Takashi Iwai tiwai at suse.de
Mon May 5 16:17:18 UTC 2014


At Mon, 5 May 2014 12:07:52 -0400,
Jason Cooper wrote:
> 
> On Mon, May 05, 2014 at 06:02:21PM +0200, Takashi Iwai wrote:
> > At Mon, 5 May 2014 17:39:28 +0200,
> > Jan Kara wrote:
> > > 
> > > On Mon 05-05-14 17:23:18, Takashi Iwai wrote:
> > > > At Mon, 5 May 2014 09:41:26 -0400,
> > > > Theodore Ts'o wrote:
> > > > > The challenge is that companies generally need to be able to make that
> > > > > decision at least 3-6 months ahead of time for planning purposes, and
> > > > > this requires that companies be willing to actually communicate their
> > > > > stablization plans externally ahead of time.  Which, unfortuantely,
> > > > > may or may not always be practical.
> > > > > 
> > > > > And of course, depending on how many patches get integrated into said
> > > > > "enterprise" kernel, it might end up being very far from the official
> > > > > upstream stable kernel, so it might or might not matter in any case.
> > > > 
> > > > Or, other way round: can the upstream LTS kernel be defined earlier?
> > > > Then distros may align to it when it's known beforehand.
> > > > It'd be even helpful for subsystem maintainers to decide whether some
> > > > big infrastructure change should be applied or postponed.
> > >   Well, but Greg doesn't want to declare a kernel LTS before it is released
> > > exactly so that people don't cram in lots of imature stuff which needs to
> > > be fixed up later. And I agree with him that this is going to happen if he
> > > would declare LTS kernels in advance.

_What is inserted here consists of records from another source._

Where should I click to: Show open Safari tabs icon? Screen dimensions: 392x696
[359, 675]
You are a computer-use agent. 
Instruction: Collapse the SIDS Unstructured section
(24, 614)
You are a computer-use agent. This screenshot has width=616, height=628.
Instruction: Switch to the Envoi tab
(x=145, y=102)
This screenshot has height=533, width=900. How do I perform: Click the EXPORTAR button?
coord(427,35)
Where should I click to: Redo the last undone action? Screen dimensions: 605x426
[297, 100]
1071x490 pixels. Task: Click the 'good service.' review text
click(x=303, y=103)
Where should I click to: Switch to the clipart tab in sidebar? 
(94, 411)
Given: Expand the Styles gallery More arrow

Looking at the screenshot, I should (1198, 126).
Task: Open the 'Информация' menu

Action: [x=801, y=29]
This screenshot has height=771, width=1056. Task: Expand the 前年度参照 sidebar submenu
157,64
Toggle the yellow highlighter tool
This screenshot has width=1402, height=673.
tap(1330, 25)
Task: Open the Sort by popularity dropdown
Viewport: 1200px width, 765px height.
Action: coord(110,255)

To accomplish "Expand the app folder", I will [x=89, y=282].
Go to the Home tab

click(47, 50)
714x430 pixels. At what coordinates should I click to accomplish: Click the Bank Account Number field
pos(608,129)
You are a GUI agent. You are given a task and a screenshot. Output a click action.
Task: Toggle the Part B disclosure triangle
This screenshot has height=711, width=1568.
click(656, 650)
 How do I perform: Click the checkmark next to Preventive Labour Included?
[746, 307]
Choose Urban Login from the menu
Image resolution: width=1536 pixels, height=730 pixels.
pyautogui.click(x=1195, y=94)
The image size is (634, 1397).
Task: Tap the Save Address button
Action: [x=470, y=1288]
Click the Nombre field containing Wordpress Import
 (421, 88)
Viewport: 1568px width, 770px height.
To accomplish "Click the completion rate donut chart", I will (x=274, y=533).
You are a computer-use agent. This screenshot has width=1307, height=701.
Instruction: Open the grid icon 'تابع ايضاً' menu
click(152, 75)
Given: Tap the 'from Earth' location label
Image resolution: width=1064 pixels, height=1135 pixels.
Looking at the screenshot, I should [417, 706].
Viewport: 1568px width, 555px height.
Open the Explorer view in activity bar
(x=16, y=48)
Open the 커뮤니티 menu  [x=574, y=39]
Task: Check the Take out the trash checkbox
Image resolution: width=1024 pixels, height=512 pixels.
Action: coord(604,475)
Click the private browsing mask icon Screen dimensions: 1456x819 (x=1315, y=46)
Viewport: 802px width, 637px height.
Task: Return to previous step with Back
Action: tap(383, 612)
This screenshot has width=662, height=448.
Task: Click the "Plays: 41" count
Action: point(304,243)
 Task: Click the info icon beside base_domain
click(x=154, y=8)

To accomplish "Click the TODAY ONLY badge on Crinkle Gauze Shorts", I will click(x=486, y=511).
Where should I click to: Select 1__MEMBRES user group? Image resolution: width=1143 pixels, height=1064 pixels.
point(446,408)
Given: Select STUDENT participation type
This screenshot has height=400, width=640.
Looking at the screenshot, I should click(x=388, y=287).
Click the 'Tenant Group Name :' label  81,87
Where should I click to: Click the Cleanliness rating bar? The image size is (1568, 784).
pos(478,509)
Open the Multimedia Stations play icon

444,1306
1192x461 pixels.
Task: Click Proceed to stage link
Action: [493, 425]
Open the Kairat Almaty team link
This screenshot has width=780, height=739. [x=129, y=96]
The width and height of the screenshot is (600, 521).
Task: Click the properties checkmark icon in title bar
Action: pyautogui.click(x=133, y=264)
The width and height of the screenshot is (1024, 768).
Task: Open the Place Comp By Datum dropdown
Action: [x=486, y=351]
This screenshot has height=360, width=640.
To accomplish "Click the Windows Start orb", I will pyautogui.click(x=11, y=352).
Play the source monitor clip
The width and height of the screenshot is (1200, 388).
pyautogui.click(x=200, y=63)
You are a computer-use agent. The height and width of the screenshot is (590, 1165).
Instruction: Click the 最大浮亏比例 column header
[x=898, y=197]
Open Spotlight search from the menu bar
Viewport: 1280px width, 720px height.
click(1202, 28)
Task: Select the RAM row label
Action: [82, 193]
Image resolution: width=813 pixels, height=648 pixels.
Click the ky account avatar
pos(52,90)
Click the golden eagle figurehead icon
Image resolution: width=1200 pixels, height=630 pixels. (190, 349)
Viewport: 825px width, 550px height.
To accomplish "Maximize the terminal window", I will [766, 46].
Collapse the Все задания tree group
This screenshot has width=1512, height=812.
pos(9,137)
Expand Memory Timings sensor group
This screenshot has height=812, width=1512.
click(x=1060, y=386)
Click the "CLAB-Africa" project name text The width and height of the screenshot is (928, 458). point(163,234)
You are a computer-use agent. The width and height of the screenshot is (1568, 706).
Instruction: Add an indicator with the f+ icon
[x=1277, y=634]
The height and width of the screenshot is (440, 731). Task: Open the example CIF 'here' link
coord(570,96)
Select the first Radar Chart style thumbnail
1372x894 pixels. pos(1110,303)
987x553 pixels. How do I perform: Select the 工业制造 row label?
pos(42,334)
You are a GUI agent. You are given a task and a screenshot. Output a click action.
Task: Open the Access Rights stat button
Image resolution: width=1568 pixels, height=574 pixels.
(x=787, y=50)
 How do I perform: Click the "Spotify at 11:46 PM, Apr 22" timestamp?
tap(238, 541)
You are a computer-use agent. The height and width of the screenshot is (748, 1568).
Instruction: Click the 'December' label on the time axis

So I don't think this is a good
> > > alternative.
> > 
> > I agree with such a possible risk.  OTOH, if a big change (or file
> > renames) happens just after LTS kernel, it may make impossible to
> > carry even a small trivial fix back to LTS kernel.  So, it can be also
> > a demerit, too.
> 
> Do you have an example of this?  git is pretty darn good about tracking
> renames.  If you've had a patch you couldn't backport, I'd like to see
> what caused the failure.

An example I hit in past was mostly when a code was split.  Then it
can't be backported without the manual fix.  The pure file rename
might work, but often more incompatible changes follow after that
(which is the purpose of cleanup by renames, after all).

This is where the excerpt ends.